_Exercise inputs_
= = = =

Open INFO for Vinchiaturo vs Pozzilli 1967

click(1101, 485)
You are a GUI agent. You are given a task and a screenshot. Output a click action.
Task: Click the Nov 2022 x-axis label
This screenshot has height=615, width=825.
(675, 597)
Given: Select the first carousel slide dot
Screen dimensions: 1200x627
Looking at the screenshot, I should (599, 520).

= = = =

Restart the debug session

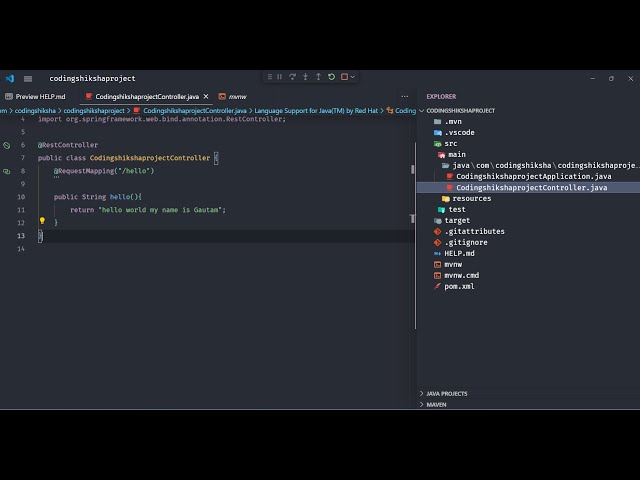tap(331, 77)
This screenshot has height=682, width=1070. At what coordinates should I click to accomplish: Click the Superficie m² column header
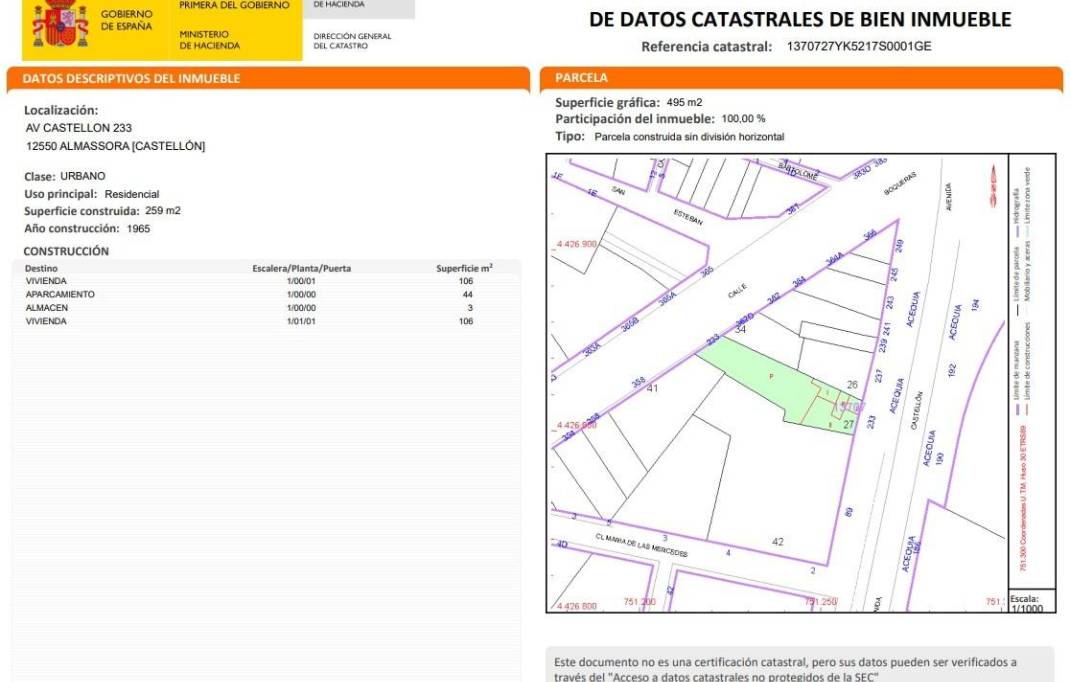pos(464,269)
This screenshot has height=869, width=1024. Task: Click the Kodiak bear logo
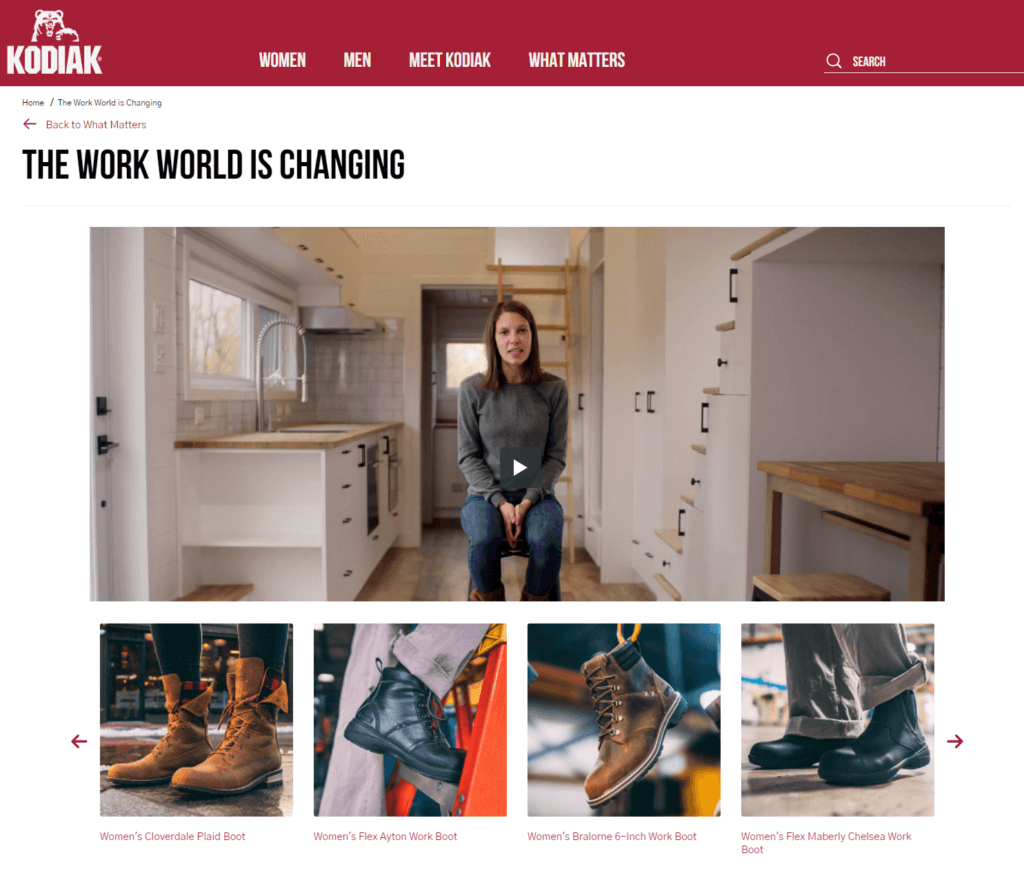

= = = =

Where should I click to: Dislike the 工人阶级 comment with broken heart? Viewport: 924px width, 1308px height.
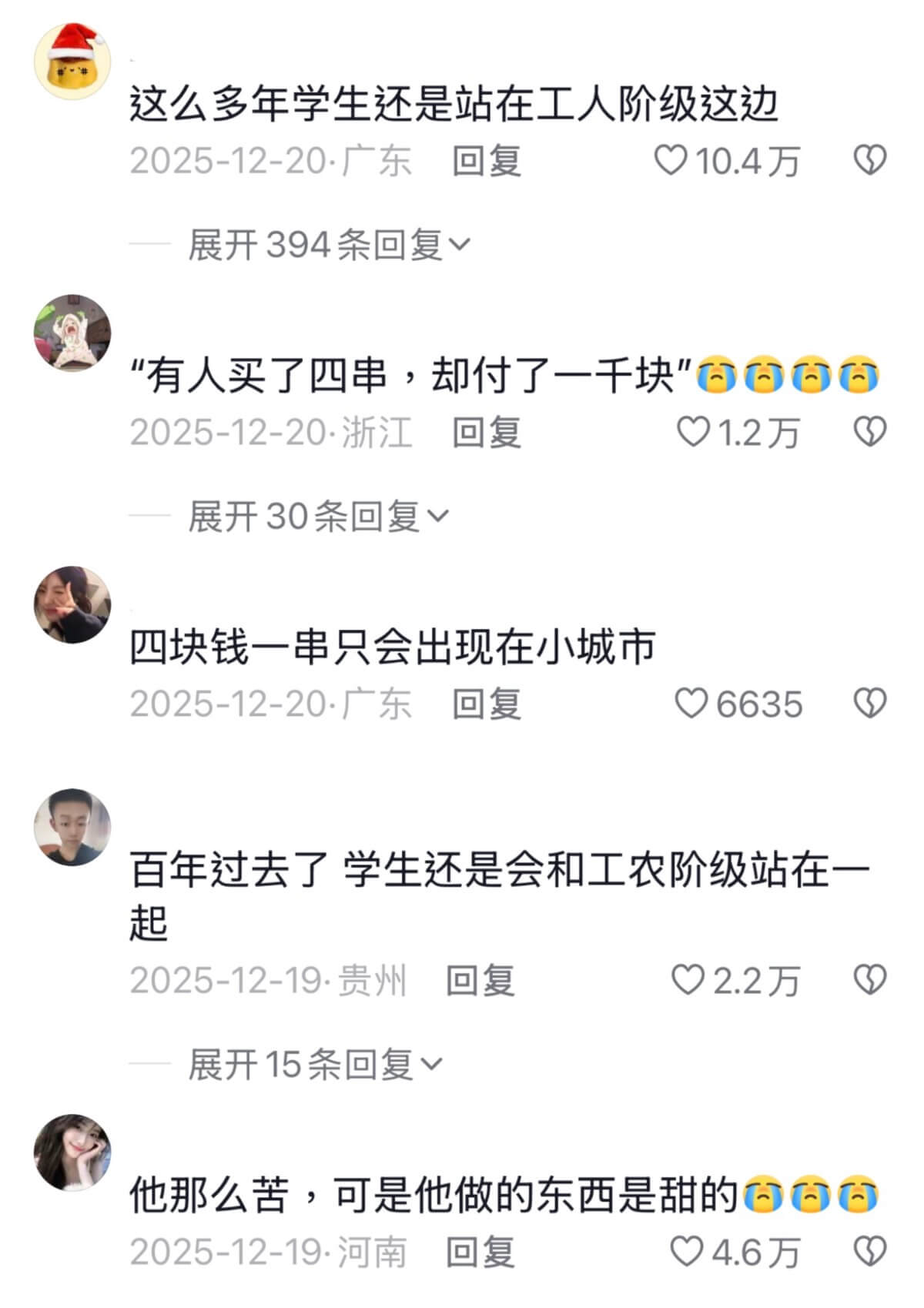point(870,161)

= = = =

An exact copy is needed. It runs from the line above containing "This screenshot has height=682, width=1070." down to the line containing "This screenshot has height=869, width=1024.", both included, with no pictures.

This screenshot has height=682, width=1070. At what coordinates should I click to accomplish: Click the Superficie m² column header
pos(464,269)
This screenshot has height=869, width=1024. Task: Click the Kodiak bear logo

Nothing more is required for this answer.